Vitellius— Let in the vulgar
To see the master sight of their dull lives:
Great Cæsar putting on his overcoat.
And then, my loved companions, we’ll away
To see the real Herod in the Play.
(The Shades pass out in a crowd. In the street Theocritus
is heard singing in a voice that gets fainter and fainter
with distance....)
“Put me somewhere ea-heast of Su-hez,
W’ere the best is loi-hoike the worst—
W’ere there hain’ no”—(and so forth).
Finis.
It is not enough to compose such appeals as may quicken the nation to a perception of her peculiar mission; it is necessary to paint for her guidance the abominations and weakness of foreign countries. The young writer may be trusted to know his duty instinctively in this matter, but should his moral perception be blunted, a sharper argument will soon remind him of what he owes to the Common Conscience of Christians. He that cannot write, and write with zeal, upon the Balkans, or upon Finland, or upon the Clerical trouble, or upon whatever lies before us to do for righteousness, is not worthy of a place in English letters: the public and his editor will very soon convince him of what he has lost by an unmanly reticence.
His comrades, who are content to deal with such matters as they arise, will not be paid at a higher rate: but they will be paid more often. They will not infrequently be paid from several sources; they will have many opportunities for judging those financial questions which are invariably mixed up with the great battle against the Ultramontane, the Cossack and the Turk. In Cairo, Frankfort, Pretoria, Mayfair, Shanghai, their latter days confirm Dr. Caliban’s profound conclusion: “Whosoever works for Humanity works, whether he know it or not, for himself as well.”[7]

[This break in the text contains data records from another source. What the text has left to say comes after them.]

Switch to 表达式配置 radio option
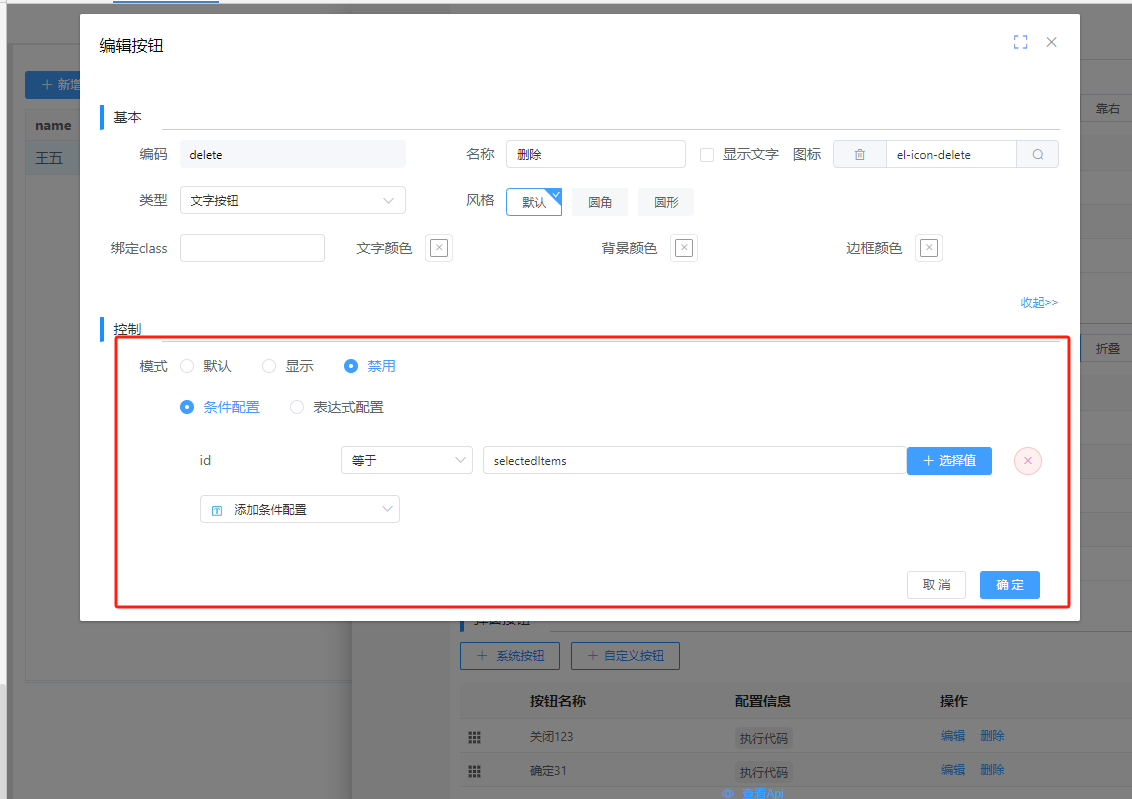Screen dimensions: 1132x799 coord(296,407)
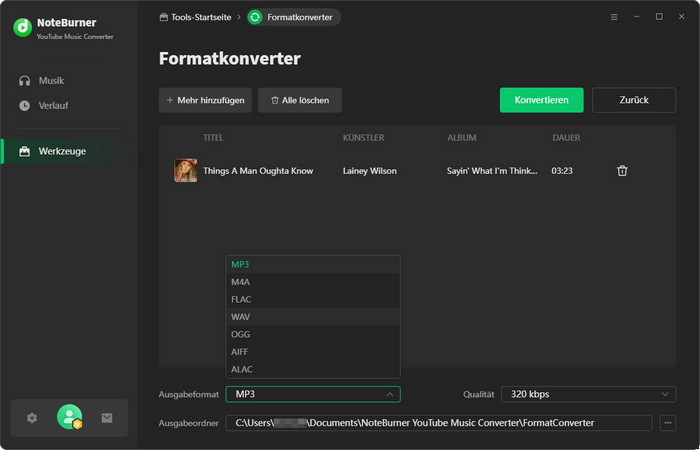
Task: Choose FLAC from the format list
Action: (241, 299)
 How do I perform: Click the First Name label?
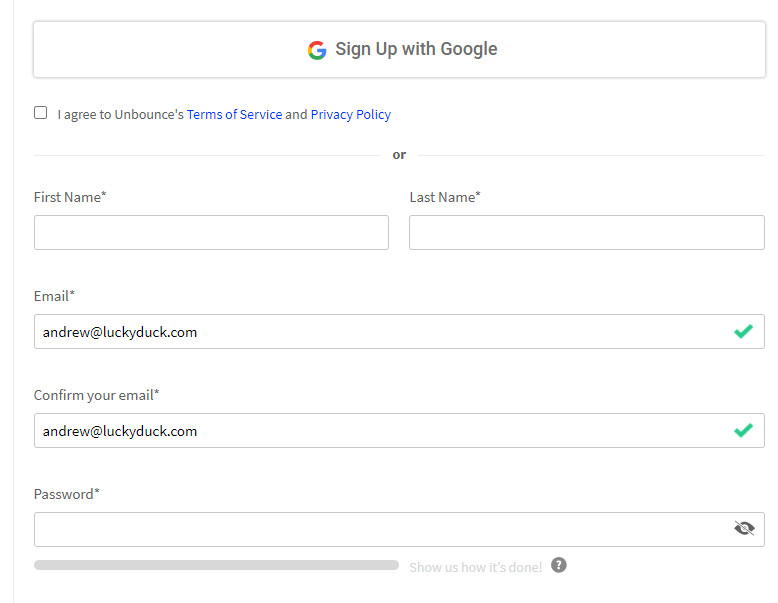pyautogui.click(x=70, y=198)
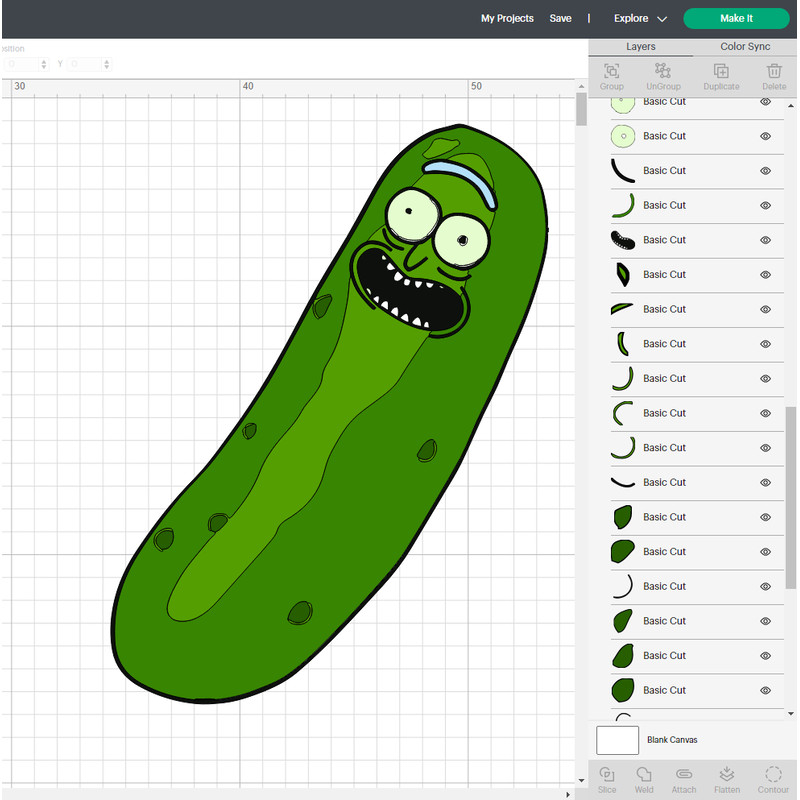Viewport: 800px width, 800px height.
Task: Open the Explore dropdown
Action: 640,18

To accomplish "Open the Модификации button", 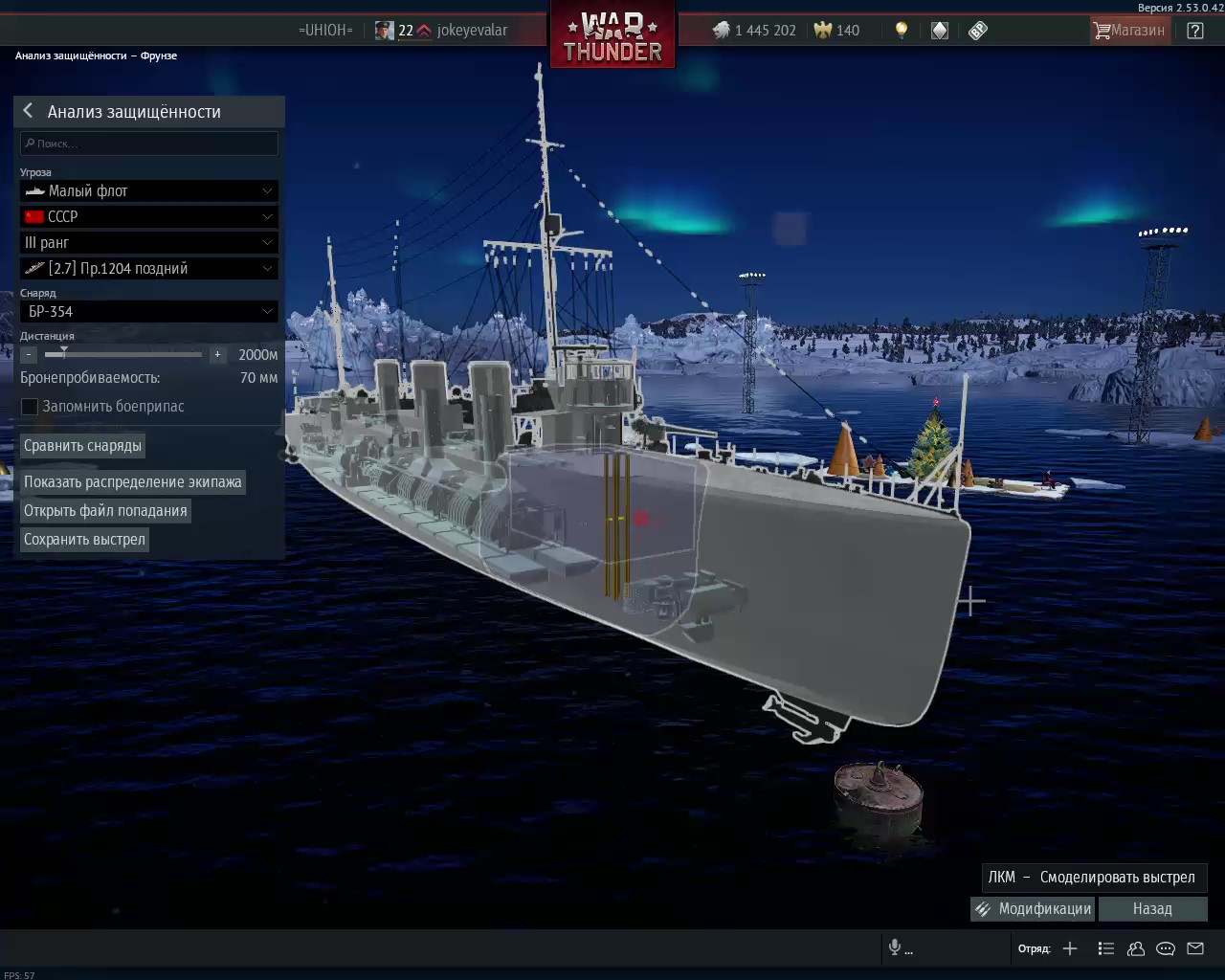I will point(1033,909).
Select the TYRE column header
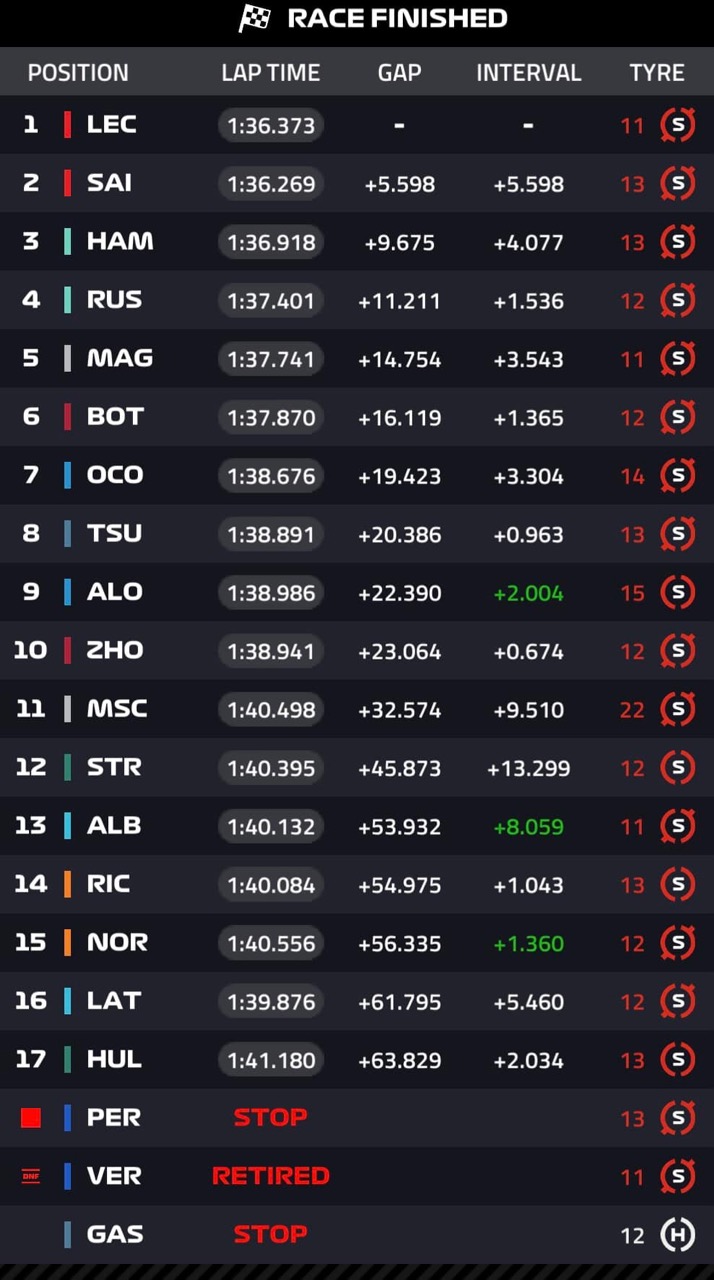714x1280 pixels. point(657,73)
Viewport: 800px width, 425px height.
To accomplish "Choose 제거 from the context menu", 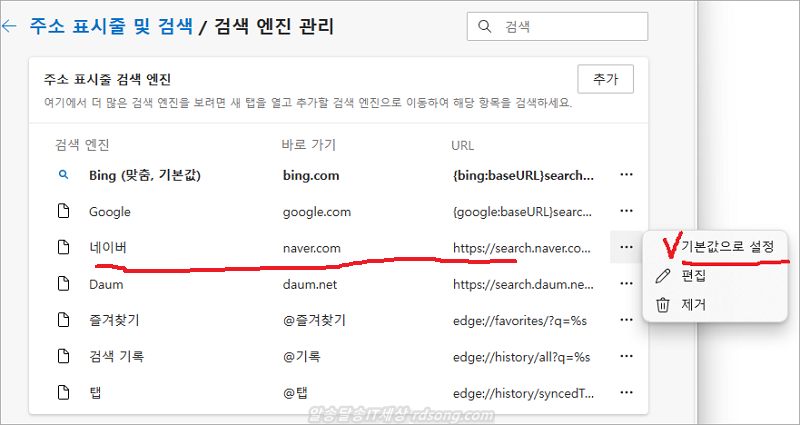I will [x=694, y=304].
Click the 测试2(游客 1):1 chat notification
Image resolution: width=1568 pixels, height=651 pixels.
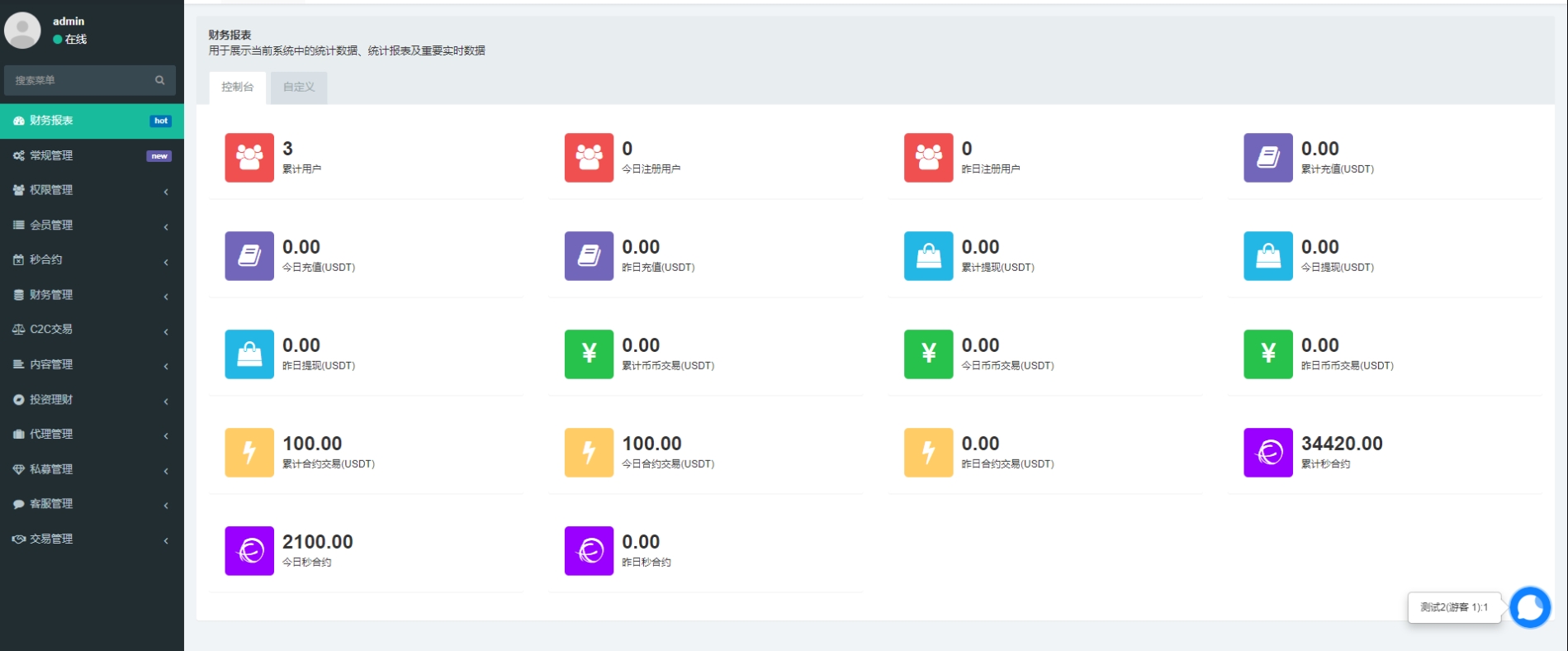coord(1453,607)
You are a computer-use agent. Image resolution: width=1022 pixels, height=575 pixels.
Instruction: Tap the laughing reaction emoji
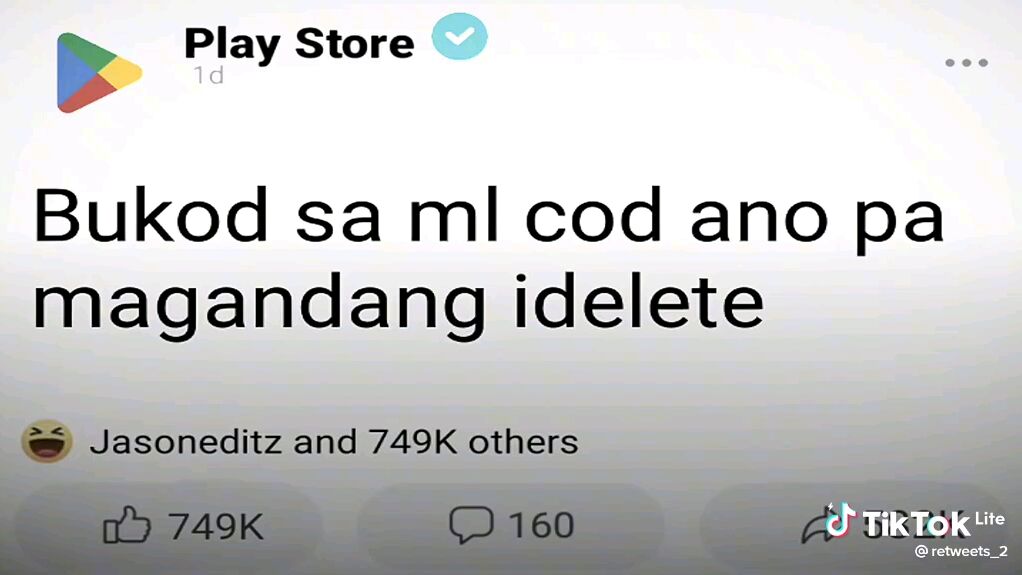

I earnestly beseech the reader of this text-book, especially if he be young, to allow no false shame to modify his zeal in judging the vileness of the Continent. We know whatever can be known; all criticism or qualification is hypocrisy; all silence is cowardice. There is work to be done. Let the writer take up his pen and write.
I had some little hesitation what model to put before the student. This book does not profess to be more than an introduction to the elements of our science; I therefore omitted what had first seemed to me of some value, the letters written on a special commission to Pondicherry during the plague and famine in that unhappy and ill-governed remnant of a falling empire. The articles on the tortures in the Phillipines were never printed, and might mislead. I have preferred to show Priestcraft and Liberty in their eternal struggle as they appeared to me in the character of Special Commissioner for Out and About during the troubles of 1901. It is clear, and I think unbiassed; it opens indeed in that light fashion which is a concession to contemporary journalism: but the half-frivolous exterior conceals a permanent missionary purpose. Its carefully collected array of facts give, I suggest, a vivid picture of one particular battlefield; that whereon there rage to-day the opposed forces which will destroy or save the French people. The beginner could not have a better introduction to his struggle against the infamies of Clericalism. Let him ask himself (as Mr. Gardy, M.P., asked in a letter to Out and About) the indignant question, “Could such things happen here in England?”
THE SHRINE OF ST. LOUP.
My excellent good Dreyfusards, anti-Dreyfusards, Baptists, Anabaptists, pre-Monstratentians, antiquaries, sterling fellows, foreign correspondents, home-readers, historians, Nestorians, philosophers, Deductionists, Inductionists, Prætorians (I forgot those), Cæsarists, Lazarists, Catholics, Protestants, Agnostics and militant atheists, as also all you Churchmen, Nonconformists, Particularists, very strong secularists, and even you, my well-beloved little brethren called The Peculiar People, give ear attentively and listen to what is to follow, and you shall learn more of a matter that has wofully disturbed you than ever you would get from the Daily Mail or from Mynheer van Damm, or even from Dr. Biggies’ Walks and Talks in France.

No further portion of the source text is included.